← Back to context

Comment by jml7c5

1 year ago

I really wish that browsers had developed first-class support for offline web page bundles. There's no way to share a page that is guaranteed to be self-contained and not hit the network, especially if you want to use javascript. It's particularly frustrating since browsers supported offline mode as far back as the 90s; it just needed to be combined with support for loading from zipped folders.

That simple change would've largely solved the academic paper problem decades ago. It's bizarre that it still isn't a feature.

Mail clients kinda do that (or at least they can, if asked to). Also, why would academic papers need JS anyway? CSS and images, I can get, but beyond that there's no need for anything fancier.

One option her is to inline all assets - images etc - as bas64 URIs. The HTML page ends up huge but it will at least be self-contained.

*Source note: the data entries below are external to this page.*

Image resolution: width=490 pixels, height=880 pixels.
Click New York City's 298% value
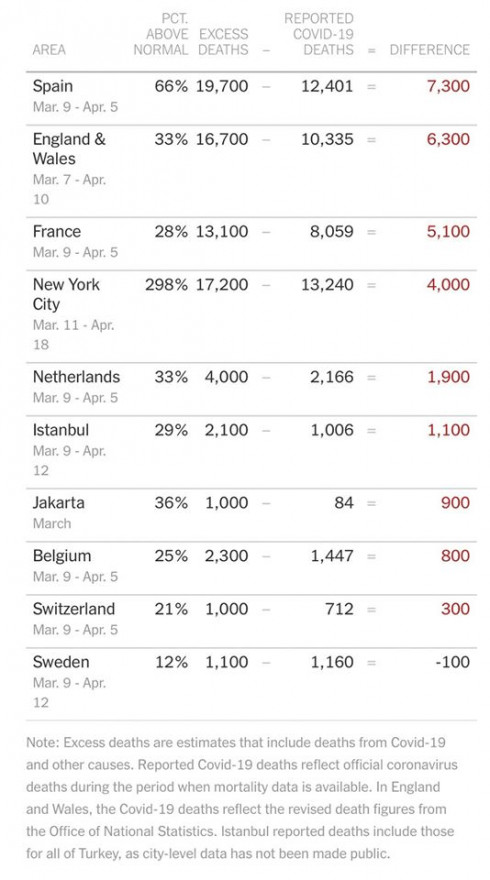[x=166, y=285]
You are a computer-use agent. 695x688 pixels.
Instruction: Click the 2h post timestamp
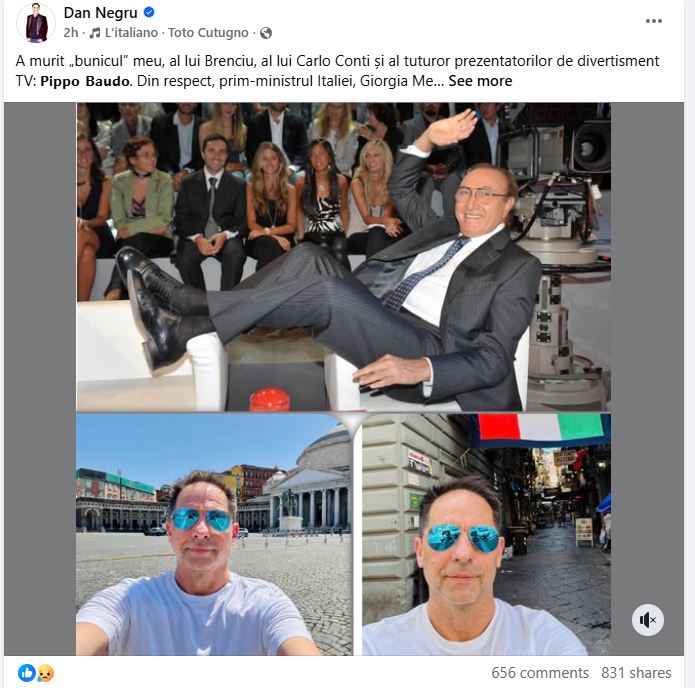(71, 33)
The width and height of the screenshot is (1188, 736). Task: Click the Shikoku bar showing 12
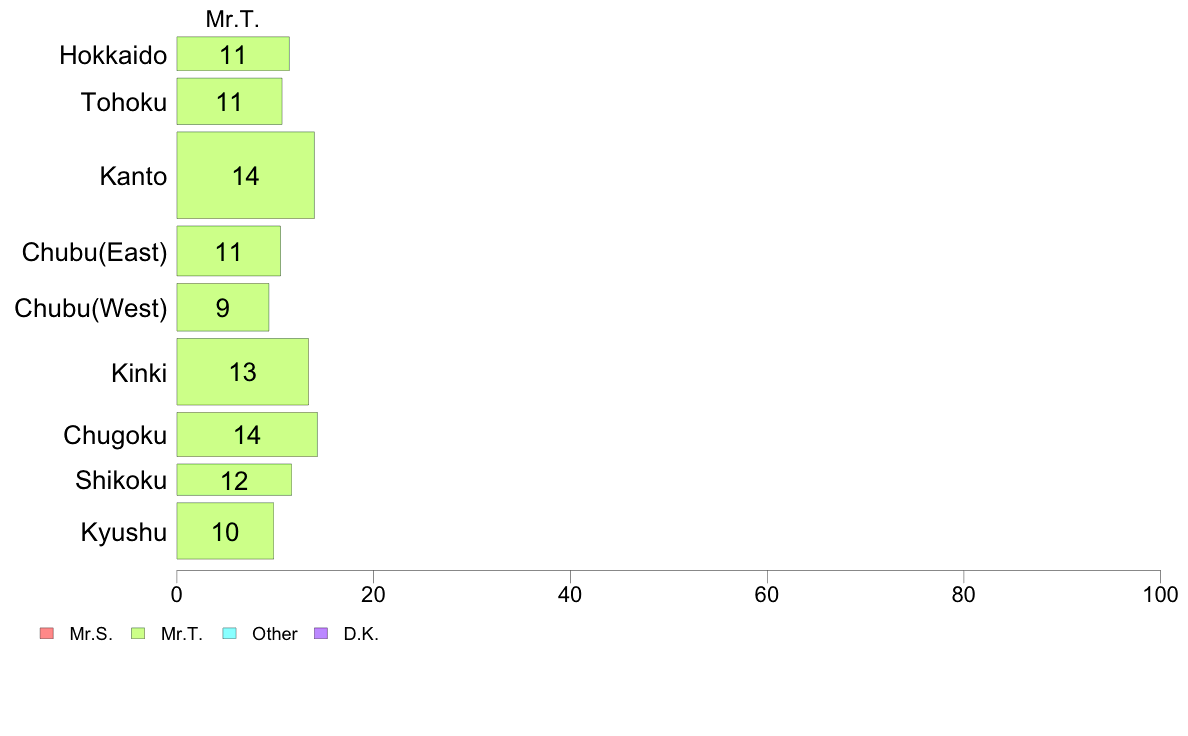(234, 480)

  • Yes, but it's not guaranteed to be self-contained. I wouldn't want to open a random HTML file knowing that it could phone home, or that the content might break one day without me realizing. There's a practical and psychological aspect to sharing `steves_paper_2014.html` versus `steves_paper_2014.offlinesitebundle`. The latter feels safe and immutable.

    • What you want is an HTML tag or response header that restricts network access, which the browser can then enforce. Offline or a list of allowed domains, this would be great for security in general. Not so great for advertisers though.